I take a deep breath.
"Buddy, I really made a big mistake. Bear-Bear was dirty and stinky and gross and even after we washed him he just seemed like a grungy, dirty bear that I didn't want to make you sick, so I got rid of him. But I'm really sorry. We should have talked about it before I did that."
"But could Daddy just check to make sure he didn't get left at his school?"
"He could. He can. But I think we need to get on a mission to find a new animal your big loving heart can welcome as your very special one. Maybe we'll find a bear. Maybe a monkey. Maybe something else will be the one, and you'll just know you're ready to love it like you loved Bear-Bear. Do you think you're ready to love another animal and let it be your favorite one?"
He nods, but I can see that he is still sad and trying to process the permanency of the loss.
"Mom, did you throw it away or give it to the Goodwill?"
I don't know for certain, but I'm certain what I need to say. "To the Goodwill, Buddy. He was excited about meeting some new animals and going on new adventures. He was ready to go."

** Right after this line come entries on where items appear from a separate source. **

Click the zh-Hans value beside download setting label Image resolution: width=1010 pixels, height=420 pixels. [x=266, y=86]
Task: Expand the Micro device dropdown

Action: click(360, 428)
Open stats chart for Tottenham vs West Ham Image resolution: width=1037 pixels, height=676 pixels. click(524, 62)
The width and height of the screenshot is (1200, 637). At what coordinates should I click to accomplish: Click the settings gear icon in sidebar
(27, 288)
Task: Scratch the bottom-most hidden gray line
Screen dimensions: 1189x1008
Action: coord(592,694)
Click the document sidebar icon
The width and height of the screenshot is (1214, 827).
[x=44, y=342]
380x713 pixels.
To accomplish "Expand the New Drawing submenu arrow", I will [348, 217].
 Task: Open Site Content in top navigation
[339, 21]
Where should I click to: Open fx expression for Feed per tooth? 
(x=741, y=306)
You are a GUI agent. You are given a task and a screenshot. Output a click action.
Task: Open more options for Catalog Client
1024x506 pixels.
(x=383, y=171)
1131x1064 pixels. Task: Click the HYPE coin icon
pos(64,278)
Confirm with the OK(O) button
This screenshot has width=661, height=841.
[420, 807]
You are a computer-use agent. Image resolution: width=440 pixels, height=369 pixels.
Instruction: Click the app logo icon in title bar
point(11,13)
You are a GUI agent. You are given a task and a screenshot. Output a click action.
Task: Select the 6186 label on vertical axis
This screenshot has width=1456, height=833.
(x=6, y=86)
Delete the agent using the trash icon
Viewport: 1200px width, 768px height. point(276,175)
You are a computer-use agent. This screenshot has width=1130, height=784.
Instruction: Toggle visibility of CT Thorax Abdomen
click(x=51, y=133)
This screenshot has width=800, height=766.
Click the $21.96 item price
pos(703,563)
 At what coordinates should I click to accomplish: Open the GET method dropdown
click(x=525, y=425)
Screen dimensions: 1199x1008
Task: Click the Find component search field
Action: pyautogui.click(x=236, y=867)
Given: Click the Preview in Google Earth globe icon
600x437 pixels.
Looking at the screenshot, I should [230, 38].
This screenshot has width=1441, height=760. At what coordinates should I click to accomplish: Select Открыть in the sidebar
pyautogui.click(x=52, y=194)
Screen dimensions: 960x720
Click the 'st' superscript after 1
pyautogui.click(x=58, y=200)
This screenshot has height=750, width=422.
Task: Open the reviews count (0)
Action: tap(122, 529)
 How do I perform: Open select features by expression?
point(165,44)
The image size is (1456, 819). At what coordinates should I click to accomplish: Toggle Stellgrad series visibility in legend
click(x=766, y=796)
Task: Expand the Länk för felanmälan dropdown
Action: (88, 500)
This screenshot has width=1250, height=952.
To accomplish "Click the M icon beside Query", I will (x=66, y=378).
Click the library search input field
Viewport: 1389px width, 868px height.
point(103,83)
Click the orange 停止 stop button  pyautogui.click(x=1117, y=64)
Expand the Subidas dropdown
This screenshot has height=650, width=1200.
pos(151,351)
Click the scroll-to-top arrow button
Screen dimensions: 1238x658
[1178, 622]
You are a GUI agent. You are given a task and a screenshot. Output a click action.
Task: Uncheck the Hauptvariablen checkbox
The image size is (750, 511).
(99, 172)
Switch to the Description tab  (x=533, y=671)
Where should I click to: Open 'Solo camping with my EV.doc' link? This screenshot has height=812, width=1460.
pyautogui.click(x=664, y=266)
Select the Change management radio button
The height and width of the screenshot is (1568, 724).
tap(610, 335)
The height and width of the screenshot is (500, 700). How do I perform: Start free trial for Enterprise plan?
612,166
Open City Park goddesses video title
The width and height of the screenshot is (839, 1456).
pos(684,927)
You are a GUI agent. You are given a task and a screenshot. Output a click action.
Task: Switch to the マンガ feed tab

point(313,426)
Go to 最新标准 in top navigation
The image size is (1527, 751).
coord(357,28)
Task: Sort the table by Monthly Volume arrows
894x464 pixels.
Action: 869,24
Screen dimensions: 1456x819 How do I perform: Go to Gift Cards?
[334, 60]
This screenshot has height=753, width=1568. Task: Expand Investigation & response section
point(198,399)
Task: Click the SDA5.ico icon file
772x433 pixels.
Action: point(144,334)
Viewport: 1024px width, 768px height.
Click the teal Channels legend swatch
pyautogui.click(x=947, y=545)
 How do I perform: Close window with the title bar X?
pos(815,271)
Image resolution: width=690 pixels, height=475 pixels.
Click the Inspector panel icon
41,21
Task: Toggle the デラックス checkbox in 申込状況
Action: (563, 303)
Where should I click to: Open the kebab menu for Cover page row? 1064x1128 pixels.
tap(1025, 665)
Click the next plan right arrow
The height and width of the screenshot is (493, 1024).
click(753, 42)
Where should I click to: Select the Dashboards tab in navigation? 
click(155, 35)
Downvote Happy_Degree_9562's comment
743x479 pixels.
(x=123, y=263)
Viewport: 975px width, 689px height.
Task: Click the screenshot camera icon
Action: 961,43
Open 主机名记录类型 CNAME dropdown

We hug. Bill and I look over his head in our shared misery over my miscalculation. I believed Landon wouldn't remember, wouldn't care, and would quickly be over it.
My little boy has spent half his life (and all the time he can remember) feeling the loss of that bear. It's hard to acknowledge that this is an addition to what will be a long list of ways I let him down, cause him pain, disappoint him, misunderstand him, or otherwise fall short. Oh, I'm hoping and praying that it's a short list, but I'm not kidding myself, either. Parenting is hard, and nobody does it perfectly.
I'm remembering my last Christmas of being a little girl when the doll my parents got me was a bitter disappointment. Not the baby doll I yearned for, but a stand up doll that had golden ringlets and a creepy grin. With dogged perseverance, my mom took me to every toy store she could think of until we found the perfect baby doll, the very last one of my childhood, and most beloved.
My mom isn't a sentimental person, either. But sometimes, a parent can look into their child's heart and see a big, deep yearning for something that isn't fueled by greed, peer pressure, or market manipulated wishes...It's for something real and simple and solid like a doll or best-friend bear.
I've learned my lesson, sweet boy. He may be the last one you love with all your heart, the perfect stuffed animal friend for you to finish out your littlest years with, but we'll find him. And when we do, I promise he can stay with us every day you ever want him to. And then for me, maybe a couple more.